» **EXERCISE**
Print, exactly as written, the line containing "Image resolution: width=1690" and every line after it, ending with the final line of the data below.

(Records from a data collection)
****

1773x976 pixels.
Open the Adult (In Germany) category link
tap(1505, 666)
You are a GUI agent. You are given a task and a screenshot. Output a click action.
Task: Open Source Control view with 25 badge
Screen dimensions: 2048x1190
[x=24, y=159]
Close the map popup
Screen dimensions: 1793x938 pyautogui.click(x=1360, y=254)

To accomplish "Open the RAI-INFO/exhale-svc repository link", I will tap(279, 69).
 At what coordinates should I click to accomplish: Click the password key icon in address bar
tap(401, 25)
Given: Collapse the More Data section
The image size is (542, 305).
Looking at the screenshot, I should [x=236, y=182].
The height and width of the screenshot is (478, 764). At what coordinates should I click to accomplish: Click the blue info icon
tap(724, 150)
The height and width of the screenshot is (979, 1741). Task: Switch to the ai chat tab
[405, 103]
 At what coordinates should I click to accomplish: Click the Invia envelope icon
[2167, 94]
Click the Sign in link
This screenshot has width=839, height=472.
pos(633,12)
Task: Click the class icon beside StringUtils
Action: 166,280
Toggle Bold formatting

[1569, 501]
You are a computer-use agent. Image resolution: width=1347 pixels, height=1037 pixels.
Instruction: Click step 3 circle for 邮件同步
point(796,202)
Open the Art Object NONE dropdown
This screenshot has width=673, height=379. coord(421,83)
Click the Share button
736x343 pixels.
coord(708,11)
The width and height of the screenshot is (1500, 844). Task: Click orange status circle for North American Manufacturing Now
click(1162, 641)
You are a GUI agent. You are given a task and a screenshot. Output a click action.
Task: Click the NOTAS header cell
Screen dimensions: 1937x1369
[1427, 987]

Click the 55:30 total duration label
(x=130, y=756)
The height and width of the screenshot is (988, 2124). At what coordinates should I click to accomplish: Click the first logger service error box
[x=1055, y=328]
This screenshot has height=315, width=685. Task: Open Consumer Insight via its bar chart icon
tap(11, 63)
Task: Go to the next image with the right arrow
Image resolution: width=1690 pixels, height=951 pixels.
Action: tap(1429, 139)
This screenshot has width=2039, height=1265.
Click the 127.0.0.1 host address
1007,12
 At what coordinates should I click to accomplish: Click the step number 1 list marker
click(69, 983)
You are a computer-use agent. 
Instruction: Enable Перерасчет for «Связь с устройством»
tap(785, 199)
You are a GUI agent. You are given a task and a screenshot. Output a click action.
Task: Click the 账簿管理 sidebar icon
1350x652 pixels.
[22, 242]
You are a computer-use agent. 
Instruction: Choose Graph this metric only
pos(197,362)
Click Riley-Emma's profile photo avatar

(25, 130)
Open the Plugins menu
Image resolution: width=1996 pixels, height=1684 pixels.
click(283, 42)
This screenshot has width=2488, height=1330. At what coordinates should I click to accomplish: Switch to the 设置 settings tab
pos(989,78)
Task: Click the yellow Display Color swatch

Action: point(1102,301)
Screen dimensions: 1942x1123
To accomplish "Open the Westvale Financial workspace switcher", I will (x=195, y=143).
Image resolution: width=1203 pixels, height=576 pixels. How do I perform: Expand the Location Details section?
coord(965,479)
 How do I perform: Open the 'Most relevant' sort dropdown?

****

» **EXERCISE ANSWER**
Image resolution: width=1690 pixels, height=951 pixels.
Action: tap(1429, 139)
This screenshot has width=2039, height=1265.
Click the 127.0.0.1 host address
1007,12
 At what coordinates should I click to accomplish: Click the step number 1 list marker
click(69, 983)
You are a computer-use agent. 
Instruction: Enable Перерасчет for «Связь с устройством»
tap(785, 199)
You are a GUI agent. You are given a task and a screenshot. Output a click action.
Task: Click the 账簿管理 sidebar icon
1350x652 pixels.
[22, 242]
You are a computer-use agent. 
Instruction: Choose Graph this metric only
pos(197,362)
Click Riley-Emma's profile photo avatar

(25, 130)
Open the Plugins menu
Image resolution: width=1996 pixels, height=1684 pixels.
click(283, 42)
This screenshot has width=2488, height=1330. At what coordinates should I click to accomplish: Switch to the 设置 settings tab
pos(989,78)
Task: Click the yellow Display Color swatch

Action: point(1102,301)
Screen dimensions: 1942x1123
To accomplish "Open the Westvale Financial workspace switcher", I will (x=195, y=143).
Image resolution: width=1203 pixels, height=576 pixels. How do I perform: Expand the Location Details section?
coord(965,479)
 How do I perform: Open the 'Most relevant' sort dropdown?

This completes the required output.